Situaciones reales de hoy, un día cualquiera, de una consulta cualquiera atendida por un médico normal del sistema público de salud, nos servirán de ejemplo.

Mujer de 65 años, sin ningún factor de riesgo de fractura salvo menopausia natural a los 45 años, a la que el ginecólogo del área le solicita densitometría. Con T-score de ­1,7 en columna y 0 en cadera le pauta raloxifeno, calcio y vitamina D. Cuando se le explica a la paciente los riesgos del raloxifeno (aumento del riesgo de trombosis venosa), y los escasos beneficios por la mínima reducción de su riesgo de fractura, no entiende las diferencias de criterio y decide no tomar la medicación y consultar de nuevo con el ginecólogo. Cuando este médico comenta el caso con una compañera de su centro ésta le manifiesta su acuerdo con tratar a una paciente con osteopenia (tenga o no riesgo aumentado de fractura), porque así, supone, evitará el posterior desarrollo de osteoporosis, aunque no está de acuerdo con el fármaco elegido (ella hubiese elegido alendronato o residronato).

Independientemente de quién tenga más razón (desde el punto de vista científico), de quién apoye mejor su argumentación en las evidencias que haya encontrado o de las que disponga, lo que no es tema baladí, el desconcierto para la paciente seguro que ha sido descomunal.

Segundo caso: paciente que acude acompañada de su marido a la consulta tras ser atendida por un neurólogo privado con el diagnóstico (escrito) de temblor esencial, quien le ha pautado tratamiento con carbidopa/levodopa.

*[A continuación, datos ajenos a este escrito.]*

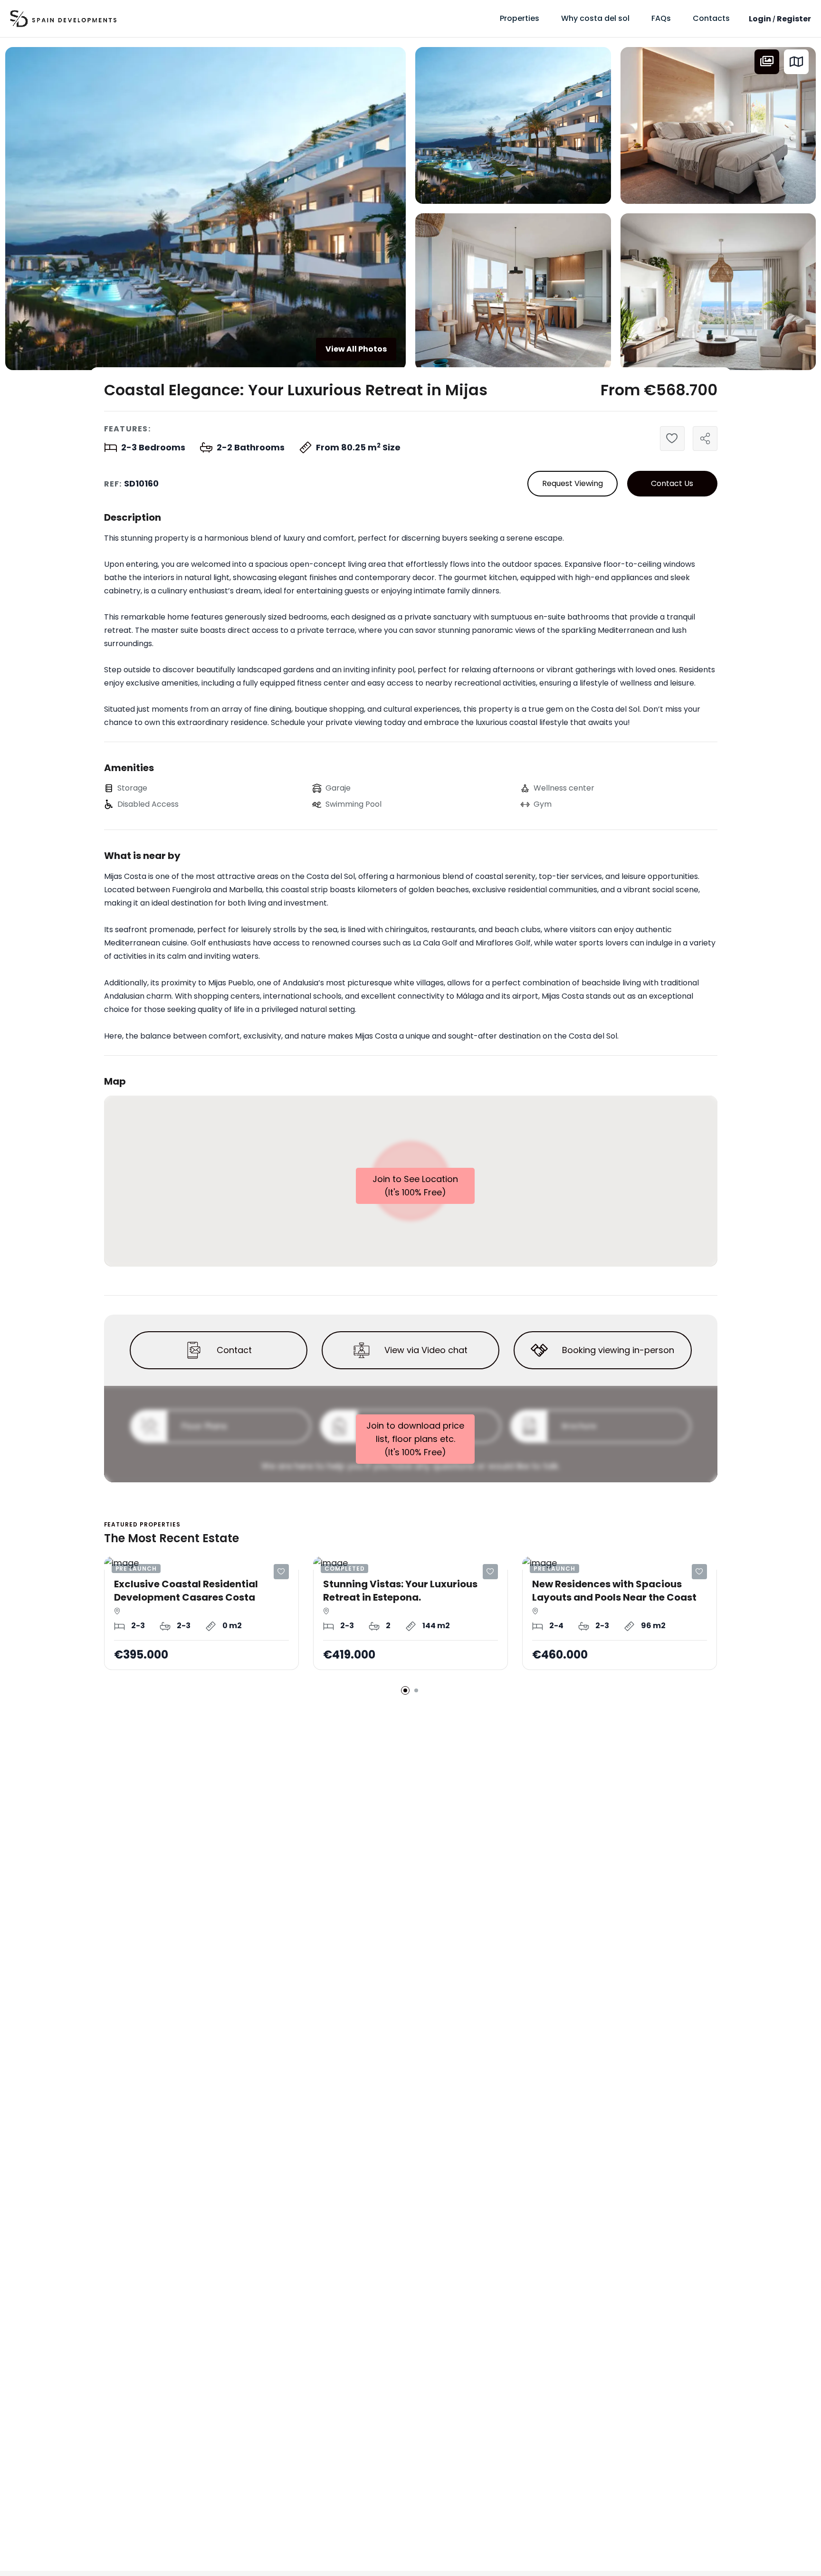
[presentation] (766, 62)
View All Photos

Tras preguntarles si han recibido alguna otra información además de la escrita o si el neurólogo ha apuntado algún otro diagnóstico, les comunicamos nuestro desconocimiento de la indicación de este fármaco para el temblor esencial. Se les explica que nos parece que hay tratamientos más adecuados para su proceso, que el fármaco pautado por el neurólogo no está exento de riesgos y los citamos para un día próximo luego de revisar si existe algún estudio que justifique tal tratamiento. Los pacientes aceptan la cita y el planteamiento, pero no entienden nada. Tras realizar la revisión en MEDLINE de todo lo publicado sobre el tratamiento del temblor esencial, tanto revisiones como ensayos clínicos de los últimos 2 años (sólo se cita algunos ejemplos)1-7, no encontramos la indicación de tratamiento con carbidopa/levodopa.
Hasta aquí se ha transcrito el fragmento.